:: DATA ::

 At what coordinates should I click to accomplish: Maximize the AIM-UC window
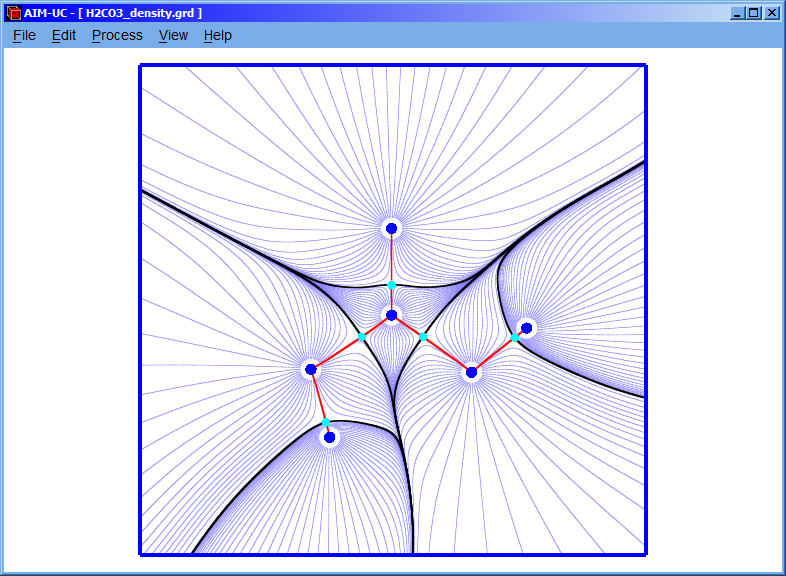(x=754, y=13)
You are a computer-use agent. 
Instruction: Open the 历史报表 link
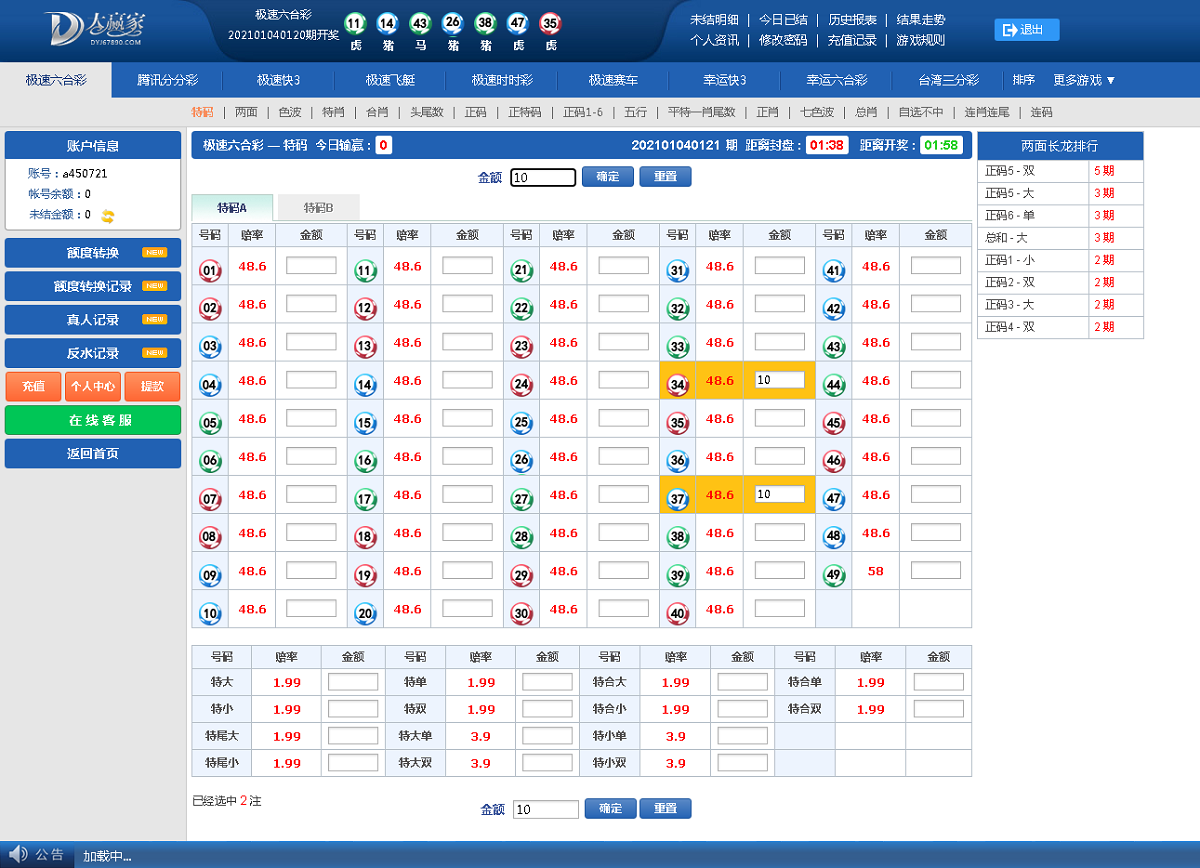(852, 20)
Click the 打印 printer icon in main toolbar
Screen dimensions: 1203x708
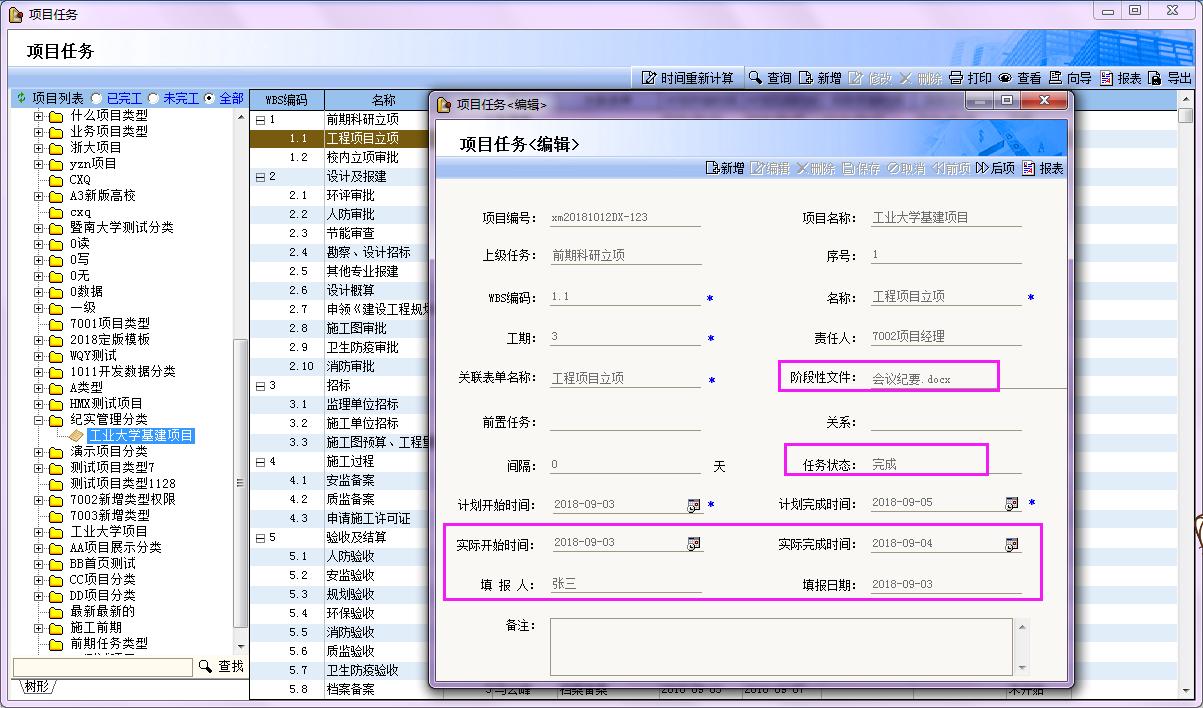click(956, 78)
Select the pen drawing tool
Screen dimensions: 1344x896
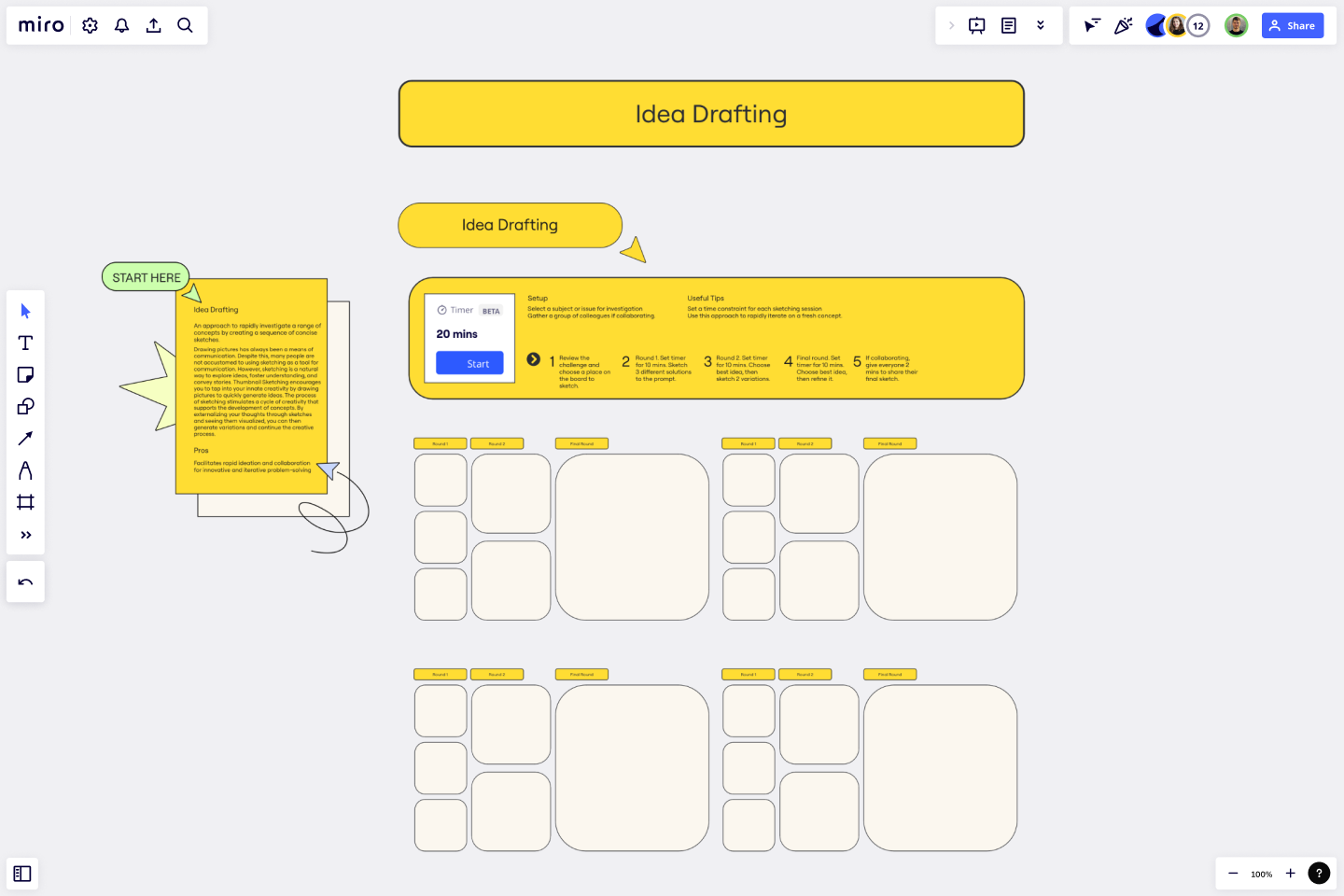[x=25, y=470]
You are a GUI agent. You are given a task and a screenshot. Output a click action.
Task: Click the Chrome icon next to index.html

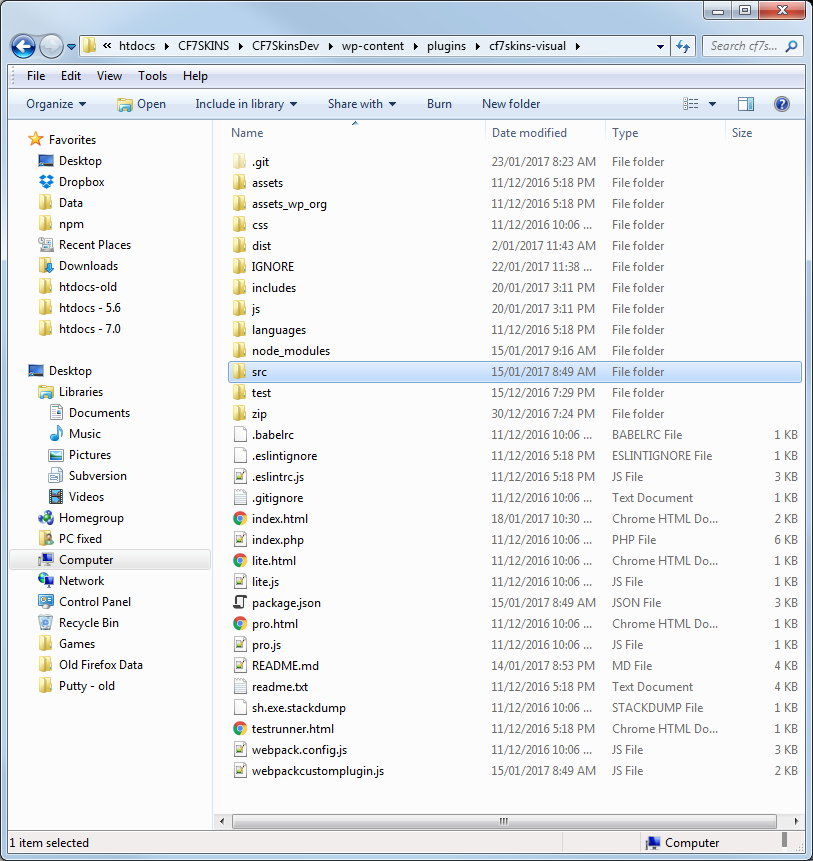point(240,519)
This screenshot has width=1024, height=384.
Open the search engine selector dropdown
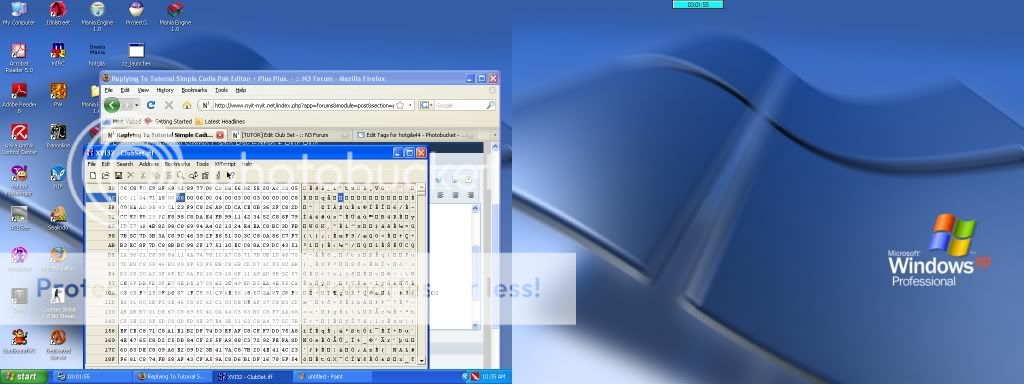431,104
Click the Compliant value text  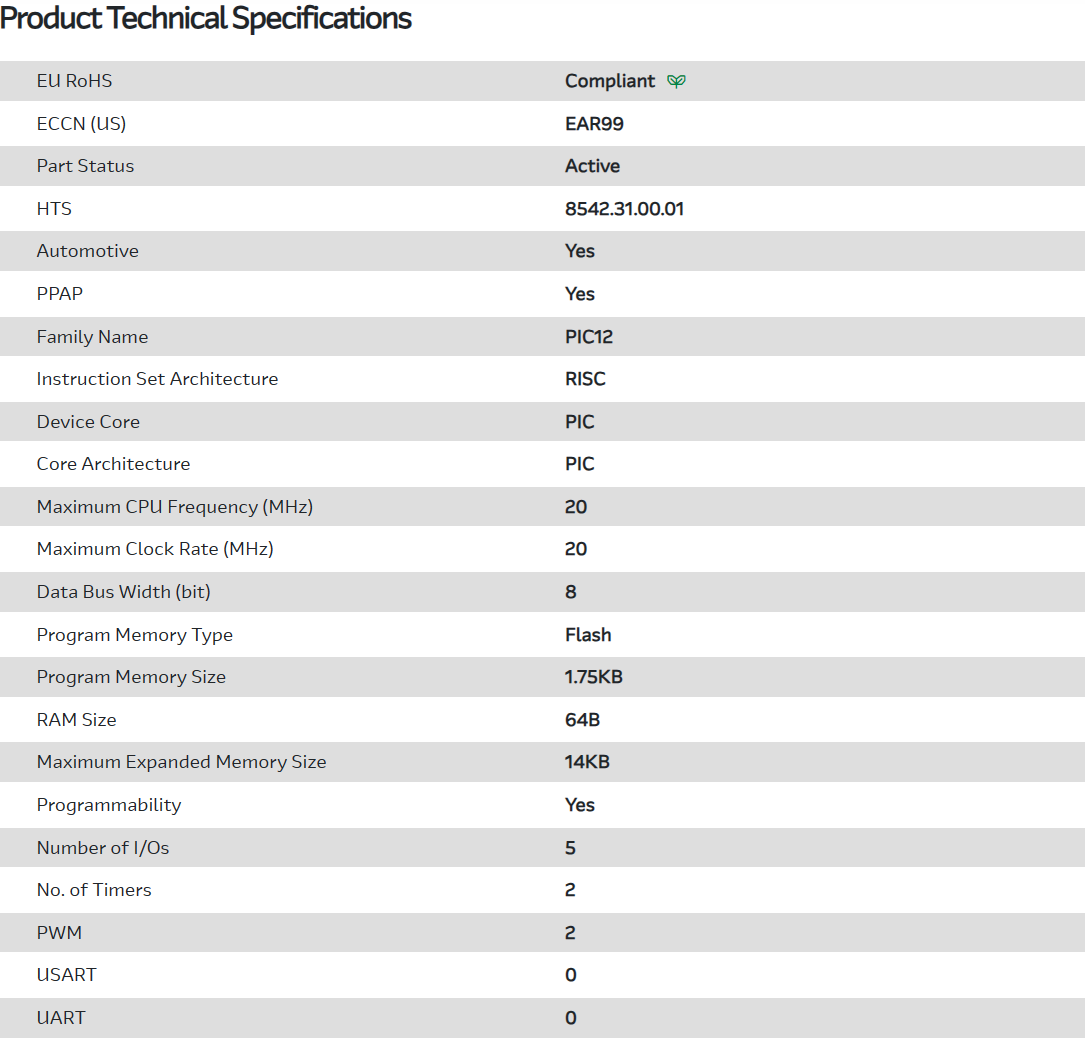(x=610, y=81)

:: TASK TO CARRY OUT ::
Throughout the data above, copy all lines where the word "agent" is found.

:: ANSWER TO THIS EXERCISE ::
You are a computer-use agent. 
You are a GUI agent. You are given a task and a screenshot. Output a click action.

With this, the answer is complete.